## YOUR GOAL
In the service worker caching text, what happens if some of the files in the array do not get cached?

By using that return statement, you’re making sure that the installation won’t be completed until all the items in the array have been cached. If there are lots of files, there’s a chance they won’t all get cached, and then the service worker won’t be installed.

To avoid that problem, you can split your list of files into the ones you must have and the ones you’d like to have. Put the must-haves behind the return statement. Put the nice-to-haves in a regular addAll:

addEventListener('install', installEvent => {
    installEvent.waitUntil(
        caches.open(staticCacheName)
        .then( staticCache => {
            // Nice to have
            staticCache.addAll([
                '/path/to/font.woff',
                '/path/to/icon.svg'
            ]); // end addAll
            // Must have
            return staticCache.addAll([
                '/path/to/stylesheet.css',
                '/path/to/javascript.js'
            ]); // end return addAll
        }) // end open then
    ); // end waitUntil
}); // end addEventListener

Cache, then network

Now that you’ve successfully made a cache filled with your static assets, you can update your service worker script to take advantage of your cache. Here’s the logic of the code you’ll be writing:

  1. When the browser requests a file,
  2. look for a matching file that has been cached;
  3. if there’s no match, fetch the file from the network.

## SOURCE EXCERPT

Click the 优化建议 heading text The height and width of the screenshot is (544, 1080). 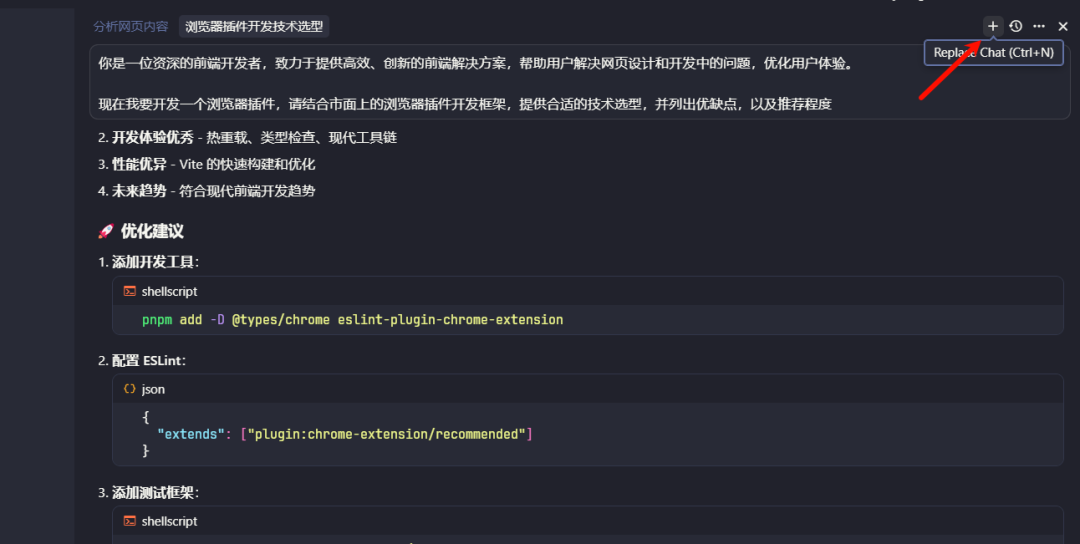pyautogui.click(x=152, y=231)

## RESPONSE FOR THIS EXERCISE
The service worker won't be installed.